While corporate media has grown at about 5% annually over the past few years, creator media has grown at over 25% annually, powered by none other than user-generated content. Or, if you will, creator-generated content. 

The result is that the creator media economy has grown to a $250 billion dollar behemoth. (We see that in the G2 Creator Economy Statistics report as well, which shows how software — especially AI-powered software — is an enabler, or even a creator superpower, allowing creators to compete and even win against corporate media.)

Note: For this blog post, I’m indebted to both Evan Shapiro, who runs the Media War & Peace substack, and Doug Shapiro (no relation, AFAIK) who runs The Mediator.

Corporate vs creator media economies

The corporate media ecosystem is the one we’re most familiar with. While it has its traditional players like NBC and the NYT, it also has its disruptors in Netflix and Prime Video. In the gaming world it includes most of the major players we’re familiar with in both the console/PC and the mobile spaces: EA, Activision, Ubisoft, Epic, Take-Two, Supercell, Rovio, Zynga, Tencent, and so on.

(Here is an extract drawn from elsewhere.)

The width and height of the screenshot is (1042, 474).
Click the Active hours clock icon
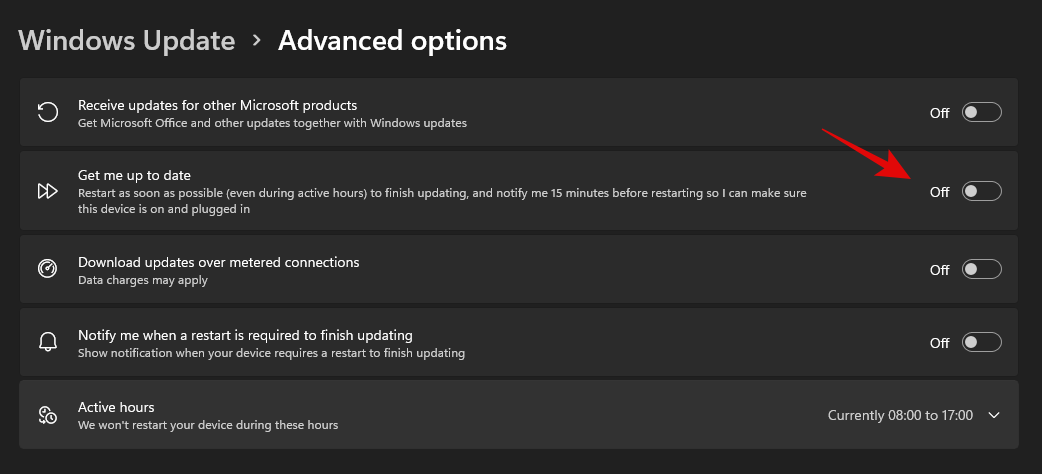click(x=47, y=415)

The core identifier of the corporate media economy is that it takes control of most of the steps between creation of something good, interesting, fun, and valuable (please don’t call it content) and the consumption, use, or enjoyment of that thing.

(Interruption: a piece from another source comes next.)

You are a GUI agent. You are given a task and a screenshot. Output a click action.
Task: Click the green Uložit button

Those steps, of course, include:

  1. Ideation
  2. Production
  3. Marketing
  4. Distribution
  5. Monetization
  6. Consumption

In step 1, a creator, artist, producer, or coder writes or invents or programs. You and I and all of us collectively handle step 6. The corporate media ecosystem manages everything else sandwiched in the middle.

In some ways the creator media economy is much simpler. 

Creators … create, but they also take on responsibility for production, some responsibility for marketing, and some responsibility for monetization. They’re aided by what Shapiro calls enabling platforms, and we all know their names:

  • YouTube
  • Instagram
  • Spotify
  • Patreon
  • Steam
  • And others, of course

Enabling platforms distribute, sure, but they also help with production in some cases. Think of Spotify’s acquisition of Anchor, which became Spotify for Creators, providing tools to “create, distribute, host, and monetize your podcast, 100% free.” They also market, in a sense: if your video, image, newsletter, or game tickles the fancy of an enabling platform’s algorithms, they’ll ship it to more and more eyeballs and feature it more prominently in the feed.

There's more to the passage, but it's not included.